I just rewatched the ending and the actual words the kids say in the end scene is, "if we're dead, where's limbo?" And the mom says, "I'm not even sure there is a limbo. I'm no wiser than you are." – Justin Russo Jul 11 '15 at 13:59

The husband is killed whilst on the front line and just comes home to say goodbye to his family before going back to haunt the place where he was killed. He regrets going to war more than he can say, but feels destined to haunt the trenches because for some reason the 'law' is that the ghosts must haunt the place where they died (like the three housekeepers who stayed there when "All the other servants left"). The husband partly realises they're all dead and understands this 'law' of having to haunt the place of death, but can't put it into words to explain to his wife.

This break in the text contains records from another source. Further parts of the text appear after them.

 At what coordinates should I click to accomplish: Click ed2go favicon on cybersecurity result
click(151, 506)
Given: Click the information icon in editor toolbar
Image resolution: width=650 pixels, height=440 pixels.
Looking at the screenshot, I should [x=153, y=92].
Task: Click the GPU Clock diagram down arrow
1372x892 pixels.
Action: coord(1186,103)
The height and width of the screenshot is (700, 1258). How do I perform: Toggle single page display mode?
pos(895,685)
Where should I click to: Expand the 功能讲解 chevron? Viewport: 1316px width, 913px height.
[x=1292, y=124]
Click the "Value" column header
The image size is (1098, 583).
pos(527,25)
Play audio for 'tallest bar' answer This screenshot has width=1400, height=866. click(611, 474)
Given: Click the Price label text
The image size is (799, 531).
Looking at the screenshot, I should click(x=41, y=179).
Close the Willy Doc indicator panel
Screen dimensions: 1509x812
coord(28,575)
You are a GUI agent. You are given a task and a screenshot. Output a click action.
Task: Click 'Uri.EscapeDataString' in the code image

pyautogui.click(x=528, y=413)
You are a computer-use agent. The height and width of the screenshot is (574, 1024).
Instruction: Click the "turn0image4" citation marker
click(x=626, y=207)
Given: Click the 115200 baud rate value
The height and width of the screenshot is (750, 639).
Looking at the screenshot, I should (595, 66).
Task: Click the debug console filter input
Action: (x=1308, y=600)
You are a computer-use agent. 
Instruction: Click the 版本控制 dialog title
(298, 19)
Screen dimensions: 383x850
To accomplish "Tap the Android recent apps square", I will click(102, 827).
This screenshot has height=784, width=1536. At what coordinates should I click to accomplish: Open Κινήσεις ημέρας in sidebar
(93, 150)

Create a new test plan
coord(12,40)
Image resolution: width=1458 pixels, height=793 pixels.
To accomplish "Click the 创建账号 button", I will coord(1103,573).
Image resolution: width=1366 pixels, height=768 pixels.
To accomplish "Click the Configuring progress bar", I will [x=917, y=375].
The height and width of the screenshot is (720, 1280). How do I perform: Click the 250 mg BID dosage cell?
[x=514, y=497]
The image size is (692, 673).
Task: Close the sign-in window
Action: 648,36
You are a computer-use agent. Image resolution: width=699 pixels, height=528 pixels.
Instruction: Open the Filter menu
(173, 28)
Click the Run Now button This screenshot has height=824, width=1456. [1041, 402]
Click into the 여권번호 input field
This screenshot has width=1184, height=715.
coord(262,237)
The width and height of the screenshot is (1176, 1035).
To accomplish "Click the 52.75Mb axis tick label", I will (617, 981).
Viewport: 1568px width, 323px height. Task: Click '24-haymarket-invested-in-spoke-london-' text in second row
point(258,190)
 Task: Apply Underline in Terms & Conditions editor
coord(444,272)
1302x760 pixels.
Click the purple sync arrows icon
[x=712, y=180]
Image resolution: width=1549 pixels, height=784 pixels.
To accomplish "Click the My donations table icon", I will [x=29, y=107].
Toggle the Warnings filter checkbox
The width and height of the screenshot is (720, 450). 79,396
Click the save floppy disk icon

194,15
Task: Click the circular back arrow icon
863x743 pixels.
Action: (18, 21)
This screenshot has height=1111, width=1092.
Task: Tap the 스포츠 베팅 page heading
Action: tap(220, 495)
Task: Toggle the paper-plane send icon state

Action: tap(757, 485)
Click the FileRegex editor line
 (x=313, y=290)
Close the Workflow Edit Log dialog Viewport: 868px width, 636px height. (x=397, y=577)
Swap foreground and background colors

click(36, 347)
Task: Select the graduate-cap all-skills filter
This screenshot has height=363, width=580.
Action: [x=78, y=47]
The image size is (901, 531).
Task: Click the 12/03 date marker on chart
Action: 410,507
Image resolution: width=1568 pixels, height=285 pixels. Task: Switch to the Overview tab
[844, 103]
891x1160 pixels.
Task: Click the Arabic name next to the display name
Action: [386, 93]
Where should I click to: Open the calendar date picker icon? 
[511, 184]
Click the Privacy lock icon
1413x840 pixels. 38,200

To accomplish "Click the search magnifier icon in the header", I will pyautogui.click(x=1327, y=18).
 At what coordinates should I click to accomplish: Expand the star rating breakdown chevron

I also think the big thing is that he can't relate to any kind of normal life anymore after the war, even though he loves them all. I think it's that he can't explain to them what he's been though or live as though it never happened, that's why he doesn't explain why he feels so driven to leave and go back to where he feels he belongs (maybe his delusion isn't that he's alive and at home like the wife, but alive and at war, just nipping back for a home visit, even though he partly understands they're all dead but is too confused to mention it) and leaves whilst his wife is asleep because he's struggling to comprehend the situation himself.

He obviously feels his 'place' is where he died, despite the extreme regret he has at going to war. I think the narrative is that in his mind he comes back to see his family after his death to say goodbye to them forever and then go and be at the trenches (where he feels he belongs, just as the wife and children feel they belong in that house).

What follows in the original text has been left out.